Va detto che un meccanismo così articolato richiederebbe un cast di cantanti che siano anche ottimi attori per rendere al meglio le varie gags, cosa che ai volenterosi ma ancora poco esperti interpreti di questa edizione è riuscita solo in parte, ma questo non ha più di tanto penalizzato la buona riuscita dell’insieme.
Unica scelta discutibile è stata l’introduzione di un intervallo non previsto, trattandosi di atto unico, che ha spezzato il frenetico susseguirsi degli eventi.
Il maestro Francesco Ommassini ha diretto un’orchestra dei Pomeriggi Musicali in forma tutt’altro che smagliante –fiati in primis- staccando dei tempi abbastanza lenti che hanno appesantito non di poco il clima di farsa. La proverbiale lucentezza rossiniana non ha trovato in questa concertazione un adeguato riscontro.
Appropriato il cast vocale che ha visto in Bianca Tognocchi una Giulia corretta e vocalmente ben impostata, seppur limitata nel volume. La cantante è spigliata ed il personaggio è adeguatamente reso, tuttavia le manca quel peso sulla scena che la renda vera protagonista.
Laura Verrecchia è una Lucilla dotata di un bel timbro e di un’emissione fluida. Dell’intero cast è forse quella che meglio di tutti ha assecondato le intenzioni del regista e, grazie anche ad una buona dose di autoironia, ha creato il personaggio più azzeccato.
Sul versante maschile è emerso per maturità vocale e scenica il Blansac di Leonardo Galeazzi, cui meritatamente è stata aggiunta l’aria “Occhietti miei vezzosi” all’inizio della seconda parte.
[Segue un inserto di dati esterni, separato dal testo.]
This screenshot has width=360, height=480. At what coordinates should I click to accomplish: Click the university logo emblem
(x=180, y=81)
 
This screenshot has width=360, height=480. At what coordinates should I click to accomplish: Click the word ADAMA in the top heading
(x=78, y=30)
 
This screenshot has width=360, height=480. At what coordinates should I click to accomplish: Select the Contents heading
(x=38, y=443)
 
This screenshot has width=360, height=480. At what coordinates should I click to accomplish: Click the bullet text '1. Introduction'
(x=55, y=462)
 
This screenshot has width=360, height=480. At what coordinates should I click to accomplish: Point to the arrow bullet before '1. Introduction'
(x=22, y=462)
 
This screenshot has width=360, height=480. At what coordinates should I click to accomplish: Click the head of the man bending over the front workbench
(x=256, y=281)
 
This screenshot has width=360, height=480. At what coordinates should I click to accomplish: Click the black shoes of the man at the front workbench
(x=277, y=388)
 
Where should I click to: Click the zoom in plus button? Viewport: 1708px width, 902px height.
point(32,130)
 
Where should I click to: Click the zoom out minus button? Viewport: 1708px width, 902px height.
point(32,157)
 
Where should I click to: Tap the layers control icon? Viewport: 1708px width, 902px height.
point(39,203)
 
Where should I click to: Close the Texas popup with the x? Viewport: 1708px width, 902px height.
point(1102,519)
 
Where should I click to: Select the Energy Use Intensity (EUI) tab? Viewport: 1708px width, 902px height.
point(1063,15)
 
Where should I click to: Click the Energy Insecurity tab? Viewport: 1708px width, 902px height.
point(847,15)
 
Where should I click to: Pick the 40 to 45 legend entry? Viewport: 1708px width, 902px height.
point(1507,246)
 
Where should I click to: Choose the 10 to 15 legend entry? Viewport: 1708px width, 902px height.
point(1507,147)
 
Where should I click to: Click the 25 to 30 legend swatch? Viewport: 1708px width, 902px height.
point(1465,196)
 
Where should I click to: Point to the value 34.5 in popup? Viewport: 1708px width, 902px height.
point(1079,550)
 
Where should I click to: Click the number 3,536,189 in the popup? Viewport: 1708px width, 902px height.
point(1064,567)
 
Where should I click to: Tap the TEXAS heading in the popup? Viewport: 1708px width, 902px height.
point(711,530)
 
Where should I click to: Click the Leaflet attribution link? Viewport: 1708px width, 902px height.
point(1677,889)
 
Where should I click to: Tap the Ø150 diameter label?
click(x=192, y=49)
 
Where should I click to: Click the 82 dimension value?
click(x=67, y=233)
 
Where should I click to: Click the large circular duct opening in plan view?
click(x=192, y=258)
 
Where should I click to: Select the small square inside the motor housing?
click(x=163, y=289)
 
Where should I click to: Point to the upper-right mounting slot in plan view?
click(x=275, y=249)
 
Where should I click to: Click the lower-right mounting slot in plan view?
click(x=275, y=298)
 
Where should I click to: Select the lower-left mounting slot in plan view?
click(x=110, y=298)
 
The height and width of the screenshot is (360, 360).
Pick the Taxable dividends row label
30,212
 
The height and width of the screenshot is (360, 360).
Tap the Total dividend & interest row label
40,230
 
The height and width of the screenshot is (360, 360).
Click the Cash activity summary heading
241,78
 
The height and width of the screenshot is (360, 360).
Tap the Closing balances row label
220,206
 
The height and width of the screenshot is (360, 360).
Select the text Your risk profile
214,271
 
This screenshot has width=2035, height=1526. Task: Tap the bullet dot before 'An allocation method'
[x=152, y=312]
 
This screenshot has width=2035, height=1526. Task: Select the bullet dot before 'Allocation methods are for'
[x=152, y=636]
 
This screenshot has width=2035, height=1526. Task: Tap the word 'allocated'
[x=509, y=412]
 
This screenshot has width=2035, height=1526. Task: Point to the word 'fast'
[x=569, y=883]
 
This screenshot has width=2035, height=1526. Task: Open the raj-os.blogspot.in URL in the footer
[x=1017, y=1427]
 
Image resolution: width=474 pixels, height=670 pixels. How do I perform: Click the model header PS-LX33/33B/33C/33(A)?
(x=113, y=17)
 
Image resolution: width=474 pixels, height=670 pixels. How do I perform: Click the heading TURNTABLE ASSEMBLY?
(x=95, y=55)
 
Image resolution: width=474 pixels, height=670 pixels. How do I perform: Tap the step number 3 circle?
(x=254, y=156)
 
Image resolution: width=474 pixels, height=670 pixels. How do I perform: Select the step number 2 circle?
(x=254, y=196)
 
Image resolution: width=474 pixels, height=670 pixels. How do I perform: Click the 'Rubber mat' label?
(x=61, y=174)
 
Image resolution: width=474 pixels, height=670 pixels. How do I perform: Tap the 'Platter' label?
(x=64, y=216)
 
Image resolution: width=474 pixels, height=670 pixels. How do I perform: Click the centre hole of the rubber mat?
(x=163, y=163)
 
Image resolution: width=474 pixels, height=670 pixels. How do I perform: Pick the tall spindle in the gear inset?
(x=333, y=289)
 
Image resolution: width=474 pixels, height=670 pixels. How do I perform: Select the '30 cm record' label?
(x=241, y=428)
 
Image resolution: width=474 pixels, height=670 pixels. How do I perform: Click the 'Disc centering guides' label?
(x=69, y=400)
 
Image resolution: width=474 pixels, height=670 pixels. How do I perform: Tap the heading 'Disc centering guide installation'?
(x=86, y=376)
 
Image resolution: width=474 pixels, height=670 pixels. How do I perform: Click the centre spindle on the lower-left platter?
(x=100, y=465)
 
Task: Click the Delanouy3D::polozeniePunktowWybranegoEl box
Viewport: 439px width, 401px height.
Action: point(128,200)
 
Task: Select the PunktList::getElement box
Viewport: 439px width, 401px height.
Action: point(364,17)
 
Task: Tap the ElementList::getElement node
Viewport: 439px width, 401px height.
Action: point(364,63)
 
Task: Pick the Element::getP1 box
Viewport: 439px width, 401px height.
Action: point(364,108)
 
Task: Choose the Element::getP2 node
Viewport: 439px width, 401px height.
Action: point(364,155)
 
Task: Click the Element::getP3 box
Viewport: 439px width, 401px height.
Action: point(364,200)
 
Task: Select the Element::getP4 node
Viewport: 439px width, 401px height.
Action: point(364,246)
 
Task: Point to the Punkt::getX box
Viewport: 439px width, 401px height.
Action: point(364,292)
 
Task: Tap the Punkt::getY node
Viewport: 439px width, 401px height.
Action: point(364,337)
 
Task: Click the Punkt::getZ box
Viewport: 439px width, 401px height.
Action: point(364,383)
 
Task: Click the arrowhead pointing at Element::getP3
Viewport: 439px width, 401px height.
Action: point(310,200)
Meno brillante ed incisivo anche se dotato di un adeguato strumento vocale il Dorvil di Francesco Brito.
Ben cantato e ben recitato nella sua caratterizzazione di cameriere filippino il Germano di Filippo Fontana. Apprezzabile, nonostante l’esiguità del ruolo, anche il Dormont di Manuel Pierattelli.
Al termine applausi convinti da parte del pubblico che riempiva il teatro.